Teacher X, Y, Z and 6 students sitting in a row. How many ways can the teachers choose their seats so that there are no 2 adjacent teachers?
I know that you can solve it by: (s) = student. We put 1 student in between XY and YZ to satisfy the condition
(s) X (s) Y (s) Z (s) then using stars and bars to solve $a+b+c+d=4$ then multiplying by 3! because X,Y,Z can be arranged we have: $7C3 * 3!$ or $35*3!$
Now I tried with Inclusion Exclusion,
Choosing any 3 in the 9 spots $9C3$ , This includes the set with at least 1 adjacent pair of teachers.

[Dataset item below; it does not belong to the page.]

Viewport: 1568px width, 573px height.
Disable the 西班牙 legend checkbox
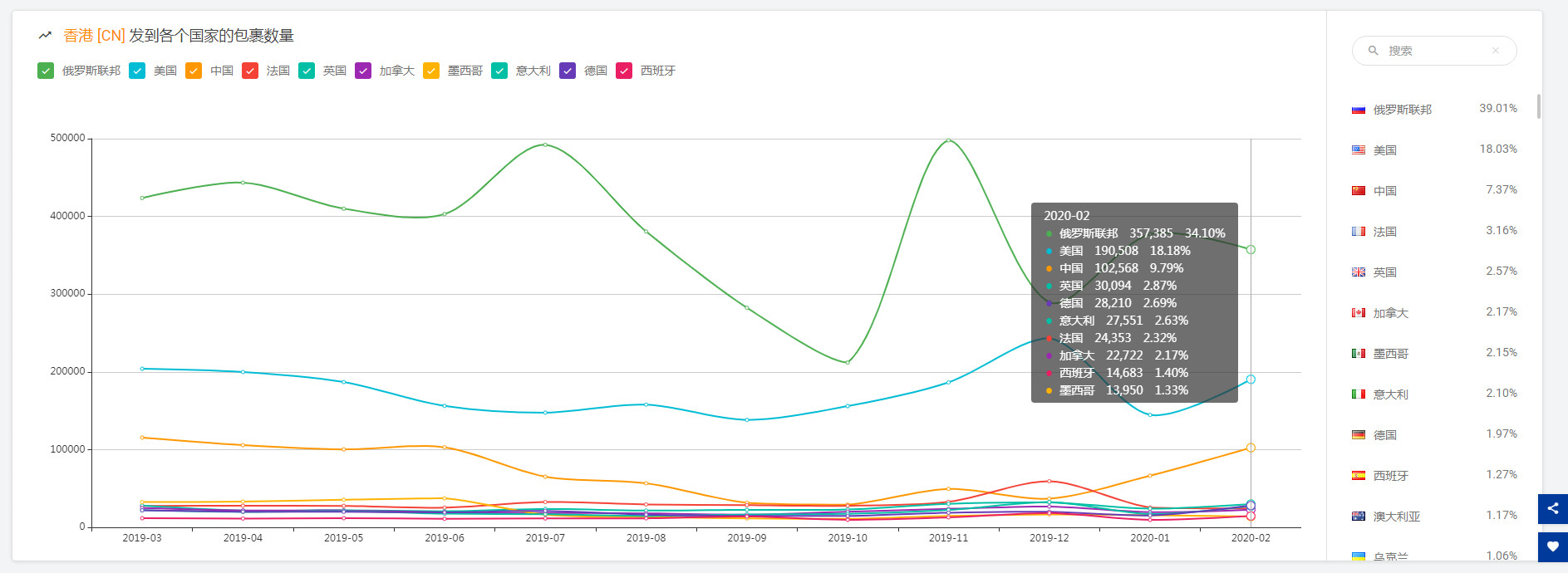tap(624, 71)
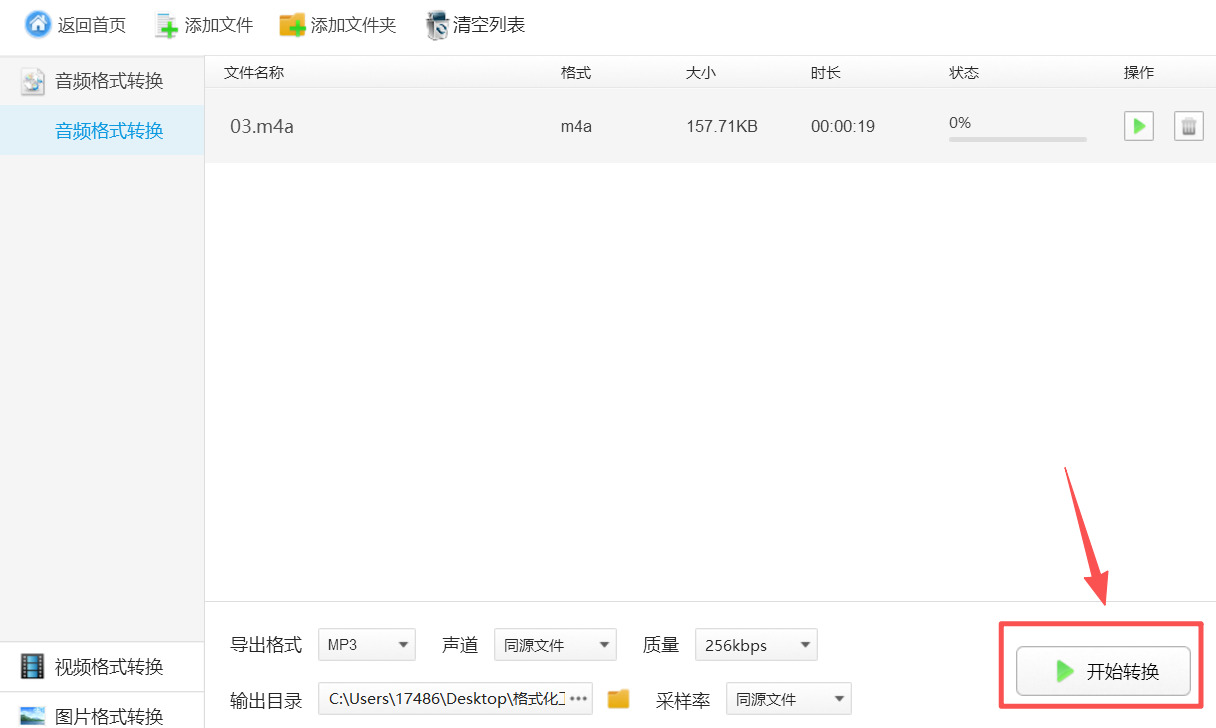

To get the number of ways for at least 1 adjacent pair of teachers, we pair 2 of them at the start, so we have to choose 2 slots in 8 objects. $8C2$. But $9C3 -8C2$ = 56. So I don't know what I didn't count
Say $A$ is a set where $X,Y$ are together nad similary for $B$ and $C$. Then you need $$|U| -|A\cup B\cup C|$$ where $U$ is a set of all confiugration, so $|U| = 9!$. Then $$|A| = |B|=|C| = 2\cdot 8!$$ and $$|A\cap B| = |B\cap C| = |C\cap A |= 2\cdot 7!$$ and $|A\cap B\cap C| = 0$. Now use the PIE.